Any one of the servers 114 can implement instances of a system 120 for implementing visual-audio processing for real-time feedback and/or the components thereof. In some embodiments, one or more of the servers 114 can be a dedicated computer resource for implementing the system 120 and/or components thereof. In some embodiments, one or more of the servers 114 can be dynamically grouped to collectively implement embodiments of the system 120 and/or components thereof. In some embodiments, one or more servers 114 can dynamically implement different instances of the system 120 and/or components thereof.

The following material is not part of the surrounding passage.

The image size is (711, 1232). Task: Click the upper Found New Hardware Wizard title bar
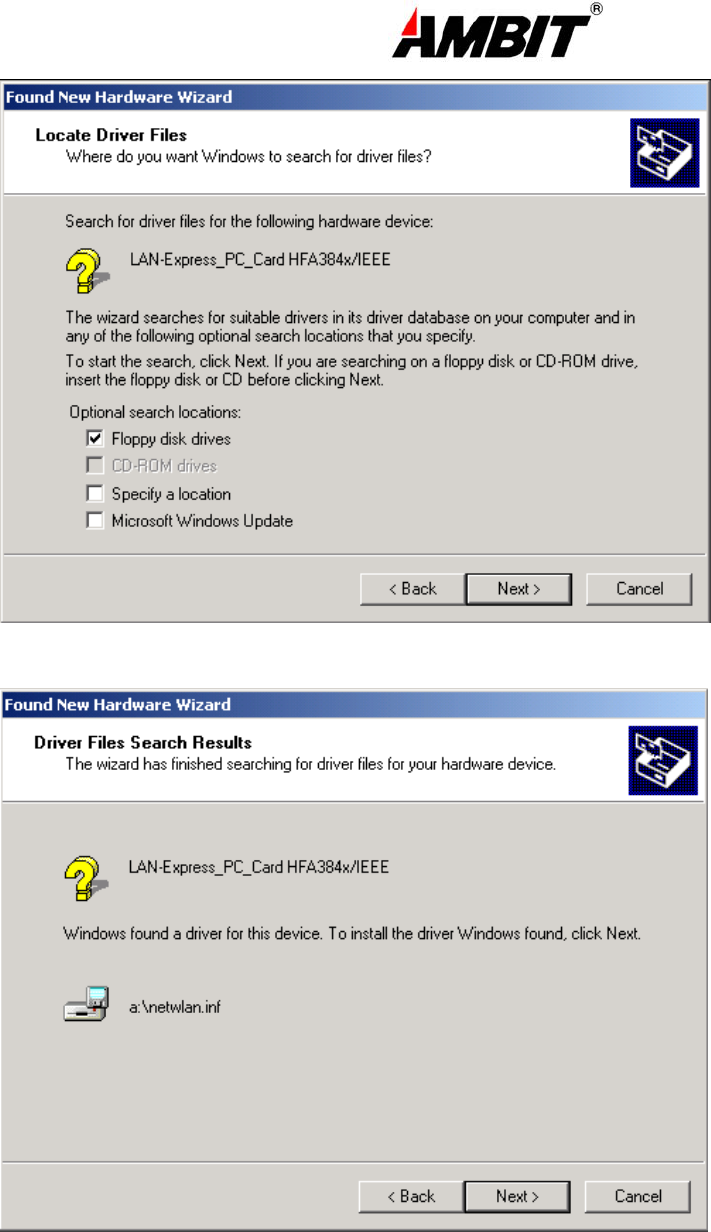(x=356, y=97)
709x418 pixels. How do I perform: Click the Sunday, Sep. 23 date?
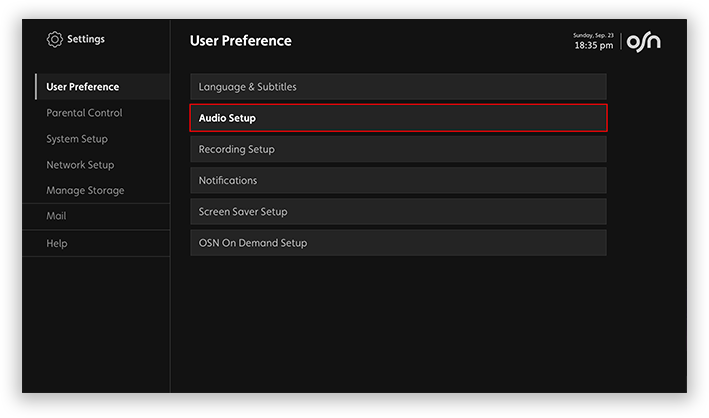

The distributed computing system 110 can facilitate a multi-user, multi-tenant environment that can be accessed concurrently and/or asynchronously by client devices 150. For example, the client devices 150 can be operatively coupled to one or more of the servers 114 and/or the data storage devices 116 via a communication network 190, which can be the Internet, a wide area network (WAN), local area network (LAN), and/or other suitable communication network. The client devices 150 can execute client-side applications 152 to access the distributed computing system 110 via the communications network 190. The client-side application(s) 152 can include, for example, a web browser and/or a specific application for accessing and interacting with the system 120. In some embodiments, the client side application(s) 152 can be a component of the system 120 that is downloaded and installed on the client devices (e.g., an application or a mobile application). In some embodiments, a web application can be accessed via a web browser. In some embodiments, the system 120 can utilize one or more application-program interfaces (APIs) to interface with the client applications or web applications so that the system 120 can receive video and audio data and can provide feedback based on the video and audio data. In some embodiments, the system 120 can include an add-on or plugin that can be installed and/or integrated with the client-side or web applications. Some non-limiting examples of client-side or web applications can include but are not limited to Zoom, Microsoft Teams, Skype, Google Meet, WebEx, and the like. In some embodiments, the system 120 can provide a dedicate client-side application that can facilitate a communication session between multiple client devices as well as to facilitate communication with the servers 114. An exemplary client device is depicted in
In exemplary embodiments, the client devices 150 can initiate communication with the distributed computing system 110 via the client-side applications 152 to establish communication sessions with the distributed computing system 110 that allows each of the client devices 150 to utilize the system 120, as described herein. For example, in response to the client device 150a accessing the distributed computing system 110, the server 114a can launch an instance of the system 120. In embodiments which utilize multi-tenancy, if an instance of the system 120 has already been launched, the instance of the system 120 can process multiple users simultaneously. The server 114a can execute instances of each of the components of the system 120 according to embodiments described herein.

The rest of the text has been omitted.